Mud, mud glorious mud ……….

The last few months of dry, windy weather has been quite a contrast to last year’s seemingly endless ‘wet’.  The windy periods usually ease off later in the afternoon – a delightful time to be enjoying the outside.
Some of our shallow ponds are mere puddles and there are lots of exposed bank which can make for some interesting sightings – many not captured on camera owing to hands being full with other equipment!

wild_wings_swampy_things_reptiles_keelback snake

This Keelback or Freshwater Snake (Tropidonophis mairii), one of many that we have recently sighted, is of the typical colouration that we see in our area.  I disturbed this snake as I walked along a path but as it stayed on the edge of the water  I was able to get a bit closer for a photo without, I am pleased to say, sinking into the mud in my sandals!  Its’ tail finishes rather abruptly, most likely due to a past attack, but otherwise a beautiful specimen. 

wild_wings_swampy_things_reptiles_keelback snake

Another creature enjoying our muddy banks is this Swamp Hen (Porphyrio porphyrio) – a solitary bird concentrating on a patch of Spikerush (Eleocharis sp.)  which it is pulling up with its tremendously strong feet. 

wild_wings_swampy_things_birds_swamp hen

……………..and talking of strong feet – a pair of Orange-footed Scrubfowl (Megapodius reinwardt) are enjoying a regular afternoon visit to the Jaboticaba tree (Myrciaria cauliflora), native to southern Brazil, which grows just outside our back door.  The purple-black fruit are borne on the trunk and main branches of this small tree often less than a month after flowering.

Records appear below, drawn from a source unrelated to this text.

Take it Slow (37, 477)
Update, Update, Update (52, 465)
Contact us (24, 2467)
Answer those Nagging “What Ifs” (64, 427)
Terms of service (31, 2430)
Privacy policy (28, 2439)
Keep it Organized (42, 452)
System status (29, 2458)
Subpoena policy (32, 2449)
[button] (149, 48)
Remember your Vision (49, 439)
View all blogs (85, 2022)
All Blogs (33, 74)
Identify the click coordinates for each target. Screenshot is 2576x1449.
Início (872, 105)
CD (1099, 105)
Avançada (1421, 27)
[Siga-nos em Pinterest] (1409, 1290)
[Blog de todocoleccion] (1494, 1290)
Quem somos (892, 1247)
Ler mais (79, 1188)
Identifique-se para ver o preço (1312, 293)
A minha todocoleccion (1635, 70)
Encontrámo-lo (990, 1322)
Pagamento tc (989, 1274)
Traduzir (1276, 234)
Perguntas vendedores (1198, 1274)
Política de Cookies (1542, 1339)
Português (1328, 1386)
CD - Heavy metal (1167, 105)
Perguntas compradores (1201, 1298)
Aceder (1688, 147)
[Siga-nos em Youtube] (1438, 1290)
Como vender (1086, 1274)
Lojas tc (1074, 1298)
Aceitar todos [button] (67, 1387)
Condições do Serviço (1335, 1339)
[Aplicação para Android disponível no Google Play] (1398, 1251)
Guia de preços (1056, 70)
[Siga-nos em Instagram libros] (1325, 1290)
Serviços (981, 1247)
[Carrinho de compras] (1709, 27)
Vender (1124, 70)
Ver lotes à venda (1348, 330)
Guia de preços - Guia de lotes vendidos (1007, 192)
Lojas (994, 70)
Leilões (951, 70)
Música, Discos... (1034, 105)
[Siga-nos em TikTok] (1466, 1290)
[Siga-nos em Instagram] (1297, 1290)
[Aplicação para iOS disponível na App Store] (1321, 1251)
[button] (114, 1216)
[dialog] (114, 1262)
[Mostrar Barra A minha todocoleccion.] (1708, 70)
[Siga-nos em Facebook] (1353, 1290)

Although the skin is quite bitter, the translucent pulp of the fruit is reminiscent of grapes and pleasant to eat.  They also make a delicious dark purple jam.   The fruit drops off when ripe or when knocked off by bats or honeyeaters so there is always some lying on the ground or landing in the bird baths which require more cleaning than usual – but I can’t move the baths because they have been there for years, I can see them from the kitchen window and they are well used.  The decorative fruit is visible in the top left-hand corner of the photo below.

wild_wings_swampy_things_birds_orange-footed scrubfow

These megapodes are most usually seen in pairs and we have several pairs residing on the property.  This particular couple treat our house garden as part of their territory and so far I haven’t had any disputes with them.  Gardening with domestic fowl can be exasperating sometimes and these ‘bush chooks’, as we fondly call them, are capable of moving a lot of earth with those immensely strong orange legs.  I’m pleased that they enjoy the fallen Jaboticabas – plenty to share.

wings_swampy_things_birds_orange-footed scrubfowl

wild_wings_swampy_things_birds_orange-footed scrubfowl

2 responses to “Mud, mud glorious mud ……….

  1. I wonder if your “bush chooks” scratch up the weeds of just the good plants. You have a very interesting place.

    • The “bush chooks” scratchings are indiscriminate! Thanks for your comment Mick, it is interesting watching the landscape gradually change as our plantings mature – we’re starting to see Noisy Pittas more often and they are rainforest birds that enjoy scratching through leaf litter so we think they have given us a big tick!